Mel B: It's a Scary World is an American reality television series starring English singer Mel B. It debuted on Style Network on September 5, 2010. The show's title is a play on Brown's nickname from when she was part of the Spice Girls, "Scary Spice".

Series background
The series follows the life of British singer/actress/television personality Mel B and her blended family as they deal with Brown's daily life as entertainer, businesswoman, wife and mother. The series is being done in a hybrid docu-comedy type format.

Cast

The family
 Mel B - (Stephen's wife at the time),Phoenix, Angel and Madison's mother, stepmother to Giselle; Well known singer.
 Stephen Belafonte - Melanie's husband/business manager (at the time); father to Madison and Giselle, stepfather to Phoenix and Angel.
 Phoenix Chi Gulzar - Melanie's first daughter.
 Angel Iris Murphy Brown - Melanie's second daughter.
 Giselle Belafonte - Stephen's daughter from a previous relationship and Melanie's step-daughter.

========

Given instruction 1 — In the passage on Mel B's reality series, rewrite the section that begins at the words "Mel B: It's" and ends after "Phoenix and Angel.", changing "docu-comedy" to "docu-drama".

========

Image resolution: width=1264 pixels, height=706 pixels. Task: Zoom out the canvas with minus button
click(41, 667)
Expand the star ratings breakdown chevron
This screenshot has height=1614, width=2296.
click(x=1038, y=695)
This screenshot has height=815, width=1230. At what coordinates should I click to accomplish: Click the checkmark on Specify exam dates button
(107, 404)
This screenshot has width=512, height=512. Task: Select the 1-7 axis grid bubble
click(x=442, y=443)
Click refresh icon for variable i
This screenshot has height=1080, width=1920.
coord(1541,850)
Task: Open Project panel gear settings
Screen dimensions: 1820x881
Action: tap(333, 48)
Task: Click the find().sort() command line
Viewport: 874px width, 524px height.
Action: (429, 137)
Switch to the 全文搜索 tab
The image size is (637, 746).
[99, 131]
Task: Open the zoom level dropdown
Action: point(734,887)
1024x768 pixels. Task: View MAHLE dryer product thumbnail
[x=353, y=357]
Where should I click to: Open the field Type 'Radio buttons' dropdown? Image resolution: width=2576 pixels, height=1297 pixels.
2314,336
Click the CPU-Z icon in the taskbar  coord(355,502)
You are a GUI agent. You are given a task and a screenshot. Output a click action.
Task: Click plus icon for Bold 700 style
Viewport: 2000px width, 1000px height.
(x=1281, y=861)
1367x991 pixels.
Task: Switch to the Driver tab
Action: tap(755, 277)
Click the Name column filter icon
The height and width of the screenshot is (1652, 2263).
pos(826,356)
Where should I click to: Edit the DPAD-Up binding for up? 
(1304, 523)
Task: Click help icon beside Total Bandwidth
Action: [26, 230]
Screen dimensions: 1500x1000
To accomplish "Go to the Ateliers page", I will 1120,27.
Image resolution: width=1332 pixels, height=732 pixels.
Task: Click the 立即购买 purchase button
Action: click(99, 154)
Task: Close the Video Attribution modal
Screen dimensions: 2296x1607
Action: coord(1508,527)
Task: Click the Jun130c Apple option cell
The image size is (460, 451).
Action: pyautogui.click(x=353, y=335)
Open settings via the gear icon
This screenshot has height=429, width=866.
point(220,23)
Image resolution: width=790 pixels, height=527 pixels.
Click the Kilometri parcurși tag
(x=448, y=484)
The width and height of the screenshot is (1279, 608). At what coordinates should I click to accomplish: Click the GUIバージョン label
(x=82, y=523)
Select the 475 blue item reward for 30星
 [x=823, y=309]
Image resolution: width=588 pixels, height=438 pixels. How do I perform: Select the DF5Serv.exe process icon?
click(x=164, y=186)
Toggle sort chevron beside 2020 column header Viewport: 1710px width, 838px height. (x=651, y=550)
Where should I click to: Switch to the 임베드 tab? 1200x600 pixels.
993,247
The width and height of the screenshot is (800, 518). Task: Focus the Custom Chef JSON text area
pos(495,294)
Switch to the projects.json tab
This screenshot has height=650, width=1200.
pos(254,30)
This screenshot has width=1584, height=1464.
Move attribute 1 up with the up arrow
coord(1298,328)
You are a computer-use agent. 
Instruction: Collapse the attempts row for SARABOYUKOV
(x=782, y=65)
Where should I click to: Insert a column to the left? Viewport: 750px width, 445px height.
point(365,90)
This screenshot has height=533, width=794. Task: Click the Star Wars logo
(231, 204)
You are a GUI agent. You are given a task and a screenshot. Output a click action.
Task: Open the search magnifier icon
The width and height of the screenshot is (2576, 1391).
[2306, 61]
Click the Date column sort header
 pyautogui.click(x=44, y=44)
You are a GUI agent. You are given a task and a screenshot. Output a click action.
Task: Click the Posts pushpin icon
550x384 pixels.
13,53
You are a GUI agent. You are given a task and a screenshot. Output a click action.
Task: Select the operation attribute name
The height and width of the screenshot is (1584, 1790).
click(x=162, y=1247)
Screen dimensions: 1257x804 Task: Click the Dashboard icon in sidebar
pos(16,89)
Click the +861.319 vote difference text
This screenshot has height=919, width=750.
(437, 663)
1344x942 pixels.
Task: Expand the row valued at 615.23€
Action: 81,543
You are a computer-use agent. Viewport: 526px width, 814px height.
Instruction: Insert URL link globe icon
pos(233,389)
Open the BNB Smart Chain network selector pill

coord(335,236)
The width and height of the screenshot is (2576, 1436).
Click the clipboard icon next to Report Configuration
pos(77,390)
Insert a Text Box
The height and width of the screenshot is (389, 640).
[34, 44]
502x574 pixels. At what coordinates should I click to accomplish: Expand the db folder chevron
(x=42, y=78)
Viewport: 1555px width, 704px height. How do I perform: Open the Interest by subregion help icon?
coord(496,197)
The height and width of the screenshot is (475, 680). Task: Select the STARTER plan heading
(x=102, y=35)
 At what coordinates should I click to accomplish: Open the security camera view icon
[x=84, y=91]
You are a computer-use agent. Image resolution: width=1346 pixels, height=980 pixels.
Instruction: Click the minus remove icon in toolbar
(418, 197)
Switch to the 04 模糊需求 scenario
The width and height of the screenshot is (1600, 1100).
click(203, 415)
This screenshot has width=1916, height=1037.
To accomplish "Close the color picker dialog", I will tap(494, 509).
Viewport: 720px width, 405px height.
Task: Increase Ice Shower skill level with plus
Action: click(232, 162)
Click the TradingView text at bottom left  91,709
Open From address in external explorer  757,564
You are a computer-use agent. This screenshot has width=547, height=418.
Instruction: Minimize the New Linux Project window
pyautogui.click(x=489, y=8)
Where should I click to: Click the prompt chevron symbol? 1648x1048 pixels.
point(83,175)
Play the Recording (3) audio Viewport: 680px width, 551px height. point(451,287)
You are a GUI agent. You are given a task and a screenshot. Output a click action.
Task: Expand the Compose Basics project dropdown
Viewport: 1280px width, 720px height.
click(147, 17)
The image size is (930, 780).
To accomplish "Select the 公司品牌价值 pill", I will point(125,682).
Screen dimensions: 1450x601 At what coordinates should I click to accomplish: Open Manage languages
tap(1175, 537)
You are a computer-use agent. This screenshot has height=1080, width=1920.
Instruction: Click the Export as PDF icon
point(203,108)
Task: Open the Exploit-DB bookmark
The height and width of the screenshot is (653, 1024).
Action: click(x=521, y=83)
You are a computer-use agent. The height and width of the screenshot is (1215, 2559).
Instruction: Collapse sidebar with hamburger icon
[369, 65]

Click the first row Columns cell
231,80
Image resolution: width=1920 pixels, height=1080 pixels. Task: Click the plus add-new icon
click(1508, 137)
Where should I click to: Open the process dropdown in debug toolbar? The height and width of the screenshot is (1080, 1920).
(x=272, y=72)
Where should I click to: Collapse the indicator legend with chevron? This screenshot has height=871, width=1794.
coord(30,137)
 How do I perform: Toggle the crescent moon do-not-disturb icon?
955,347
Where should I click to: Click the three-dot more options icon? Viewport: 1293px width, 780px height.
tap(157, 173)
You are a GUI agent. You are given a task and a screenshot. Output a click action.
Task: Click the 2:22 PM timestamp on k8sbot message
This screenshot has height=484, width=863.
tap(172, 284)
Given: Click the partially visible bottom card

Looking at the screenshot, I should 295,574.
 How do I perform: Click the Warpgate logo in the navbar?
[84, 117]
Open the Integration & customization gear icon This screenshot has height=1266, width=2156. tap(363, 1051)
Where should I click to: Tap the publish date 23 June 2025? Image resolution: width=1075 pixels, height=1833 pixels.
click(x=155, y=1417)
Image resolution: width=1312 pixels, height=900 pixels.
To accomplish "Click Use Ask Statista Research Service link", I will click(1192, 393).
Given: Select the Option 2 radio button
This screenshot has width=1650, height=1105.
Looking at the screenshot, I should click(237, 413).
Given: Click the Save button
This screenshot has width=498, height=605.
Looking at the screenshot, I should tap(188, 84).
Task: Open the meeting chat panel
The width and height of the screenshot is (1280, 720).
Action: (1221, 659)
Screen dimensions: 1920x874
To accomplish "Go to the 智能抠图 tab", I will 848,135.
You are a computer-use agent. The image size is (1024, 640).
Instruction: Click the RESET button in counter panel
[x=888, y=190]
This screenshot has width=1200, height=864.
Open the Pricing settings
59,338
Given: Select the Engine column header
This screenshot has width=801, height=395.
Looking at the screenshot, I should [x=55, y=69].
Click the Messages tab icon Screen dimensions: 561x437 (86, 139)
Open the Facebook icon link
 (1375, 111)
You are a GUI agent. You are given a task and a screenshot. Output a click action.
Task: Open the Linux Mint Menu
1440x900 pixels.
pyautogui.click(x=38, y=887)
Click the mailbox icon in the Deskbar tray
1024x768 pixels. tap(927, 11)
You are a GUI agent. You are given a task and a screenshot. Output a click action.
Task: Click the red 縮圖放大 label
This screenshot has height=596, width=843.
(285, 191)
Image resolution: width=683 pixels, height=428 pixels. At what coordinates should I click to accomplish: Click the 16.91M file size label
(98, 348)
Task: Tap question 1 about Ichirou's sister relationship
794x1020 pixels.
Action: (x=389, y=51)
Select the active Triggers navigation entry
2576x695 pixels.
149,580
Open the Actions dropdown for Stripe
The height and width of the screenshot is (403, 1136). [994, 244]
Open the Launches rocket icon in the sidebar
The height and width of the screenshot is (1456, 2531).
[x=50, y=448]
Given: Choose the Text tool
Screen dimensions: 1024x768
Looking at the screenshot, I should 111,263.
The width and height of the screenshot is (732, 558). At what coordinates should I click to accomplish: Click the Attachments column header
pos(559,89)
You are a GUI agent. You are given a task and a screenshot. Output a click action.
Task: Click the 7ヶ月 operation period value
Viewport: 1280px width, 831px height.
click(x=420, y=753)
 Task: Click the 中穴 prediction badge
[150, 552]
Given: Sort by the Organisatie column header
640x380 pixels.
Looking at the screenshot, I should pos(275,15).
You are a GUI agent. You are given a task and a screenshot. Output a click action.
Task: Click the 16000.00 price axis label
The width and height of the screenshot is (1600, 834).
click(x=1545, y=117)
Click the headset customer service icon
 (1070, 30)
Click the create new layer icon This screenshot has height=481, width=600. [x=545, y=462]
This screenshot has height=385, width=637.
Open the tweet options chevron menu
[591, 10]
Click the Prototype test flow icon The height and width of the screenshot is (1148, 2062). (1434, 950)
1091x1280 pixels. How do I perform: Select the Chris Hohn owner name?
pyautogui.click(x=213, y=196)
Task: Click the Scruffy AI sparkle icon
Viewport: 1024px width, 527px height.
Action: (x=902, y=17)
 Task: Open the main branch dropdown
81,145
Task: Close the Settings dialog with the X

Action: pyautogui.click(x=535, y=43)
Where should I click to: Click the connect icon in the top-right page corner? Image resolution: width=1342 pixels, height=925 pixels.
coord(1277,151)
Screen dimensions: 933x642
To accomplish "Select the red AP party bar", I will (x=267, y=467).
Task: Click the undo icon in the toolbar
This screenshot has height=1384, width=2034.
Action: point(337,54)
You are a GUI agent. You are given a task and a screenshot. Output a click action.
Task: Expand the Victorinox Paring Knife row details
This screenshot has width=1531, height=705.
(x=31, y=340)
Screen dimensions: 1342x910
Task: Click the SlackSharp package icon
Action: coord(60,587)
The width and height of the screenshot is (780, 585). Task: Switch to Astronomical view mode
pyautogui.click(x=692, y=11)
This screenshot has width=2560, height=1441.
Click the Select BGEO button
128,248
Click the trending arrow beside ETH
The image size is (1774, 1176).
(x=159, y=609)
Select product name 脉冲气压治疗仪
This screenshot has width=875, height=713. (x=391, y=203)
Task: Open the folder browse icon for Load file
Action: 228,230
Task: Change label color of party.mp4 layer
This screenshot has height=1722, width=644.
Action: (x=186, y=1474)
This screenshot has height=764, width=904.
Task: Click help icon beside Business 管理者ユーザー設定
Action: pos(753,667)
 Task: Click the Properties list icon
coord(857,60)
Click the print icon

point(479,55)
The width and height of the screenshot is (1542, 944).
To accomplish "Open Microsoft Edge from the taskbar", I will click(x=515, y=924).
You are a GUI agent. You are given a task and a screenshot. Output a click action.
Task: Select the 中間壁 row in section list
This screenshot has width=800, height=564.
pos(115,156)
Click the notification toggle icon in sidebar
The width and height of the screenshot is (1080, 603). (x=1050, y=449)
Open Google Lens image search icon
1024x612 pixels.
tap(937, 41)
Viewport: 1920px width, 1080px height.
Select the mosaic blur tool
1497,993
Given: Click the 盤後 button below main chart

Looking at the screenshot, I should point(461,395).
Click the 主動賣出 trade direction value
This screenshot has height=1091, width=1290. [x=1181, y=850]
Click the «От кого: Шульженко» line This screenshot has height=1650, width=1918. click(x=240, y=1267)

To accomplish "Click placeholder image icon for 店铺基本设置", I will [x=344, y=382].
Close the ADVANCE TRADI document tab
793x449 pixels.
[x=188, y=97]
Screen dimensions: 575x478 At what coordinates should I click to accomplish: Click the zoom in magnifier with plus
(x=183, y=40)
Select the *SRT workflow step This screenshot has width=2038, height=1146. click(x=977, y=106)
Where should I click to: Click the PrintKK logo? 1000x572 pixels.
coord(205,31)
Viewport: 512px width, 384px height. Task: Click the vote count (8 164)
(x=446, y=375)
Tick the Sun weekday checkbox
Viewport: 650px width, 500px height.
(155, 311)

========

Given instruction 2 — Copy the records word for word, starting at the line that has "The width and height of the screenshot is (1542, 944)." and stopping after the line that has "will [x=344, y=382].".

Correct response 1 —
Mel B: It's a Scary World is an American reality television series starring English singer Mel B. It debuted on Style Network on September 5, 2010. The show's title is a play on Brown's nickname from when she was part of the Spice Girls, "Scary Spice".

Series background
The series follows the life of British singer/actress/television personality Mel B and her blended family as they deal with Brown's daily life as entertainer, businesswoman, wife and mother. The series is being done in a hybrid docu-drama type format.

Cast

The family
 Mel B - (Stephen's wife at the time),Phoenix, Angel and Madison's mother, stepmother to Giselle; Well known singer.
 Stephen Belafonte - Melanie's husband/business manager (at the time); father to Madison and Giselle, stepfather to Phoenix and Angel.

Correct response 2 —
The width and height of the screenshot is (1542, 944).
To accomplish "Open Microsoft Edge from the taskbar", I will click(x=515, y=924).
You are a GUI agent. You are given a task and a screenshot. Output a click action.
Task: Select the 中間壁 row in section list
This screenshot has width=800, height=564.
pos(115,156)
Click the notification toggle icon in sidebar
The width and height of the screenshot is (1080, 603). (x=1050, y=449)
Open Google Lens image search icon
1024x612 pixels.
tap(937, 41)
Viewport: 1920px width, 1080px height.
Select the mosaic blur tool
1497,993
Given: Click the 盤後 button below main chart

Looking at the screenshot, I should point(461,395).
Click the 主動賣出 trade direction value
This screenshot has height=1091, width=1290. [x=1181, y=850]
Click the «От кого: Шульженко» line This screenshot has height=1650, width=1918. click(x=240, y=1267)

To accomplish "Click placeholder image icon for 店铺基本设置", I will [x=344, y=382].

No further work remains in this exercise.